* [To do]
Go over the data and keep only the lines that include "button".

◇ ◇ ◇ ◇ ◇

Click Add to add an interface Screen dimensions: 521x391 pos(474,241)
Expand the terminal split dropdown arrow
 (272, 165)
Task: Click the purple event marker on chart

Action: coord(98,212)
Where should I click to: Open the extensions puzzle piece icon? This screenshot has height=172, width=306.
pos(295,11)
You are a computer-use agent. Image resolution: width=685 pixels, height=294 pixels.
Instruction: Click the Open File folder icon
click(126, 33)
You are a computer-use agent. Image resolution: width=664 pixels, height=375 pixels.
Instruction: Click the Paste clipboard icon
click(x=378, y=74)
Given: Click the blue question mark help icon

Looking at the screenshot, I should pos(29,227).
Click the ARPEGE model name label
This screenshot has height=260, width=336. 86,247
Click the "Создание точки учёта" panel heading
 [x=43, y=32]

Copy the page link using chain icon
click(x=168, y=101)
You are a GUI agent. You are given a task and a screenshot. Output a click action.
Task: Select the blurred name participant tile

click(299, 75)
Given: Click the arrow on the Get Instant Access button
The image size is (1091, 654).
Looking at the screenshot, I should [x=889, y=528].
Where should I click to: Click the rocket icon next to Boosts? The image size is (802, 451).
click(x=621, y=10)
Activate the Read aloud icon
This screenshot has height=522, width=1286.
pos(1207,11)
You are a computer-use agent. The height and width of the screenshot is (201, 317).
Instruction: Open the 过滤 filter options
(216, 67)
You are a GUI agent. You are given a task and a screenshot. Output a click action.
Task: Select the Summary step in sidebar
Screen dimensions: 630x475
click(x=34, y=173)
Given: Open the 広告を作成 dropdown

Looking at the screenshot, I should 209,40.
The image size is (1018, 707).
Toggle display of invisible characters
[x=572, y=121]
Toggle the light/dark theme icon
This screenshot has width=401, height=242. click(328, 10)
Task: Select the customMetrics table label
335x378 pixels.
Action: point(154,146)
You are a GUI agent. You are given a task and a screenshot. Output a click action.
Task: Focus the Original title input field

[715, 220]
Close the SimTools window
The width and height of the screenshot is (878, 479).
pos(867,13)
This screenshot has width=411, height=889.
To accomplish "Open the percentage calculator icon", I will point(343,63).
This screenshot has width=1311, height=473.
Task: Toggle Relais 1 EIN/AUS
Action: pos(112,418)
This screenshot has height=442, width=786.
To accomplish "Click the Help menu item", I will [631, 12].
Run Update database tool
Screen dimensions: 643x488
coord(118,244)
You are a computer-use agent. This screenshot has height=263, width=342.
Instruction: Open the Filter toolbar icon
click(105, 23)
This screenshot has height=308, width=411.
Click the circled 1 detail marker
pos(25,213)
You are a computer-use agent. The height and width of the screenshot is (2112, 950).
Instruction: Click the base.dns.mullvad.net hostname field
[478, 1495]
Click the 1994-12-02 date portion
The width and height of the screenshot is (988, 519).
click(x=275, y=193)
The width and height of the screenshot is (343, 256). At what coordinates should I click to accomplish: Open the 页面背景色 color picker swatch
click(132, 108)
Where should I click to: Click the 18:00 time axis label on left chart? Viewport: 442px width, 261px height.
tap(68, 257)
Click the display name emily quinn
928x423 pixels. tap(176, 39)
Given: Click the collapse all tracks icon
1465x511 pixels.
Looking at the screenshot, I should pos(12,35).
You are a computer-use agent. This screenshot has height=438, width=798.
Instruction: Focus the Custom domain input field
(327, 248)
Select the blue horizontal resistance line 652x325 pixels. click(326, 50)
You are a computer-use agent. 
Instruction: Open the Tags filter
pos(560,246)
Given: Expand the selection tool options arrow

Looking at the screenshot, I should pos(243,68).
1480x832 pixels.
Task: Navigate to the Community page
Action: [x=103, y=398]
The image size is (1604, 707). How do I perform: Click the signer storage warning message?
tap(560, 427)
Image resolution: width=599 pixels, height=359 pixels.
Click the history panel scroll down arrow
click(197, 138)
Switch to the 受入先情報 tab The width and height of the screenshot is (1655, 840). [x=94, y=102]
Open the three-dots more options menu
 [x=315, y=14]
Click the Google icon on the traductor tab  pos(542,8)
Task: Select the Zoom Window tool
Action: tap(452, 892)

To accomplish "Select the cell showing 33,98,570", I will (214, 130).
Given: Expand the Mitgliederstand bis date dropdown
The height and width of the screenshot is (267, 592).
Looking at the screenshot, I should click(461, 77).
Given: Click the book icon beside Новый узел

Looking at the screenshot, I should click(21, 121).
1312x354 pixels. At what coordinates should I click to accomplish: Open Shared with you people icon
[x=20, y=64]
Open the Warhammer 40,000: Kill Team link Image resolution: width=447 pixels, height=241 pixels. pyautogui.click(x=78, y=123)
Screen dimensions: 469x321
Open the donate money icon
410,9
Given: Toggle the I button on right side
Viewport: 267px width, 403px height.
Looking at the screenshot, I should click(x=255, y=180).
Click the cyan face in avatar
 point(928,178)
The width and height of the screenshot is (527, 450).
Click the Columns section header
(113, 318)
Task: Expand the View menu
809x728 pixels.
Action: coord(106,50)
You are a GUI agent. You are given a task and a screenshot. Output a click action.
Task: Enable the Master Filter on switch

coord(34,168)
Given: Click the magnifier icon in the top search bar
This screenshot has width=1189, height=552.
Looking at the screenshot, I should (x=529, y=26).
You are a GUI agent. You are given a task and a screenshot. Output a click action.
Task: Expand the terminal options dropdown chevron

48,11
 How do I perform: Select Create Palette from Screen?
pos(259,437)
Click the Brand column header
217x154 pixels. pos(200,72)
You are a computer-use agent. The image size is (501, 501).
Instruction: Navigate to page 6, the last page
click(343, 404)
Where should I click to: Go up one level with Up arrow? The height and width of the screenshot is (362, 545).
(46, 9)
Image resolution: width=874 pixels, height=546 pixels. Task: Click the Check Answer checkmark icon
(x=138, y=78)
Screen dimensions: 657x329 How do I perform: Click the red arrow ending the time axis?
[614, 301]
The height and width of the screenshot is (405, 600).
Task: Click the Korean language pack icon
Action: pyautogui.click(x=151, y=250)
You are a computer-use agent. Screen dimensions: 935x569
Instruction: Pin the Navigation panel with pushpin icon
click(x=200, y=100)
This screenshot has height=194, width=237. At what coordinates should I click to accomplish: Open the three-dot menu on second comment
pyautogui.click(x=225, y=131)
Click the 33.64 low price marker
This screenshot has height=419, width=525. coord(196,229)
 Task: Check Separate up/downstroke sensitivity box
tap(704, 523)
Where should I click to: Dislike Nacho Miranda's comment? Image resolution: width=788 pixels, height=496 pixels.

◇ ◇ ◇ ◇ ◇

* [Exercise output]
Given: Click the arrow on the Get Instant Access button
Given: Toggle the I button on right side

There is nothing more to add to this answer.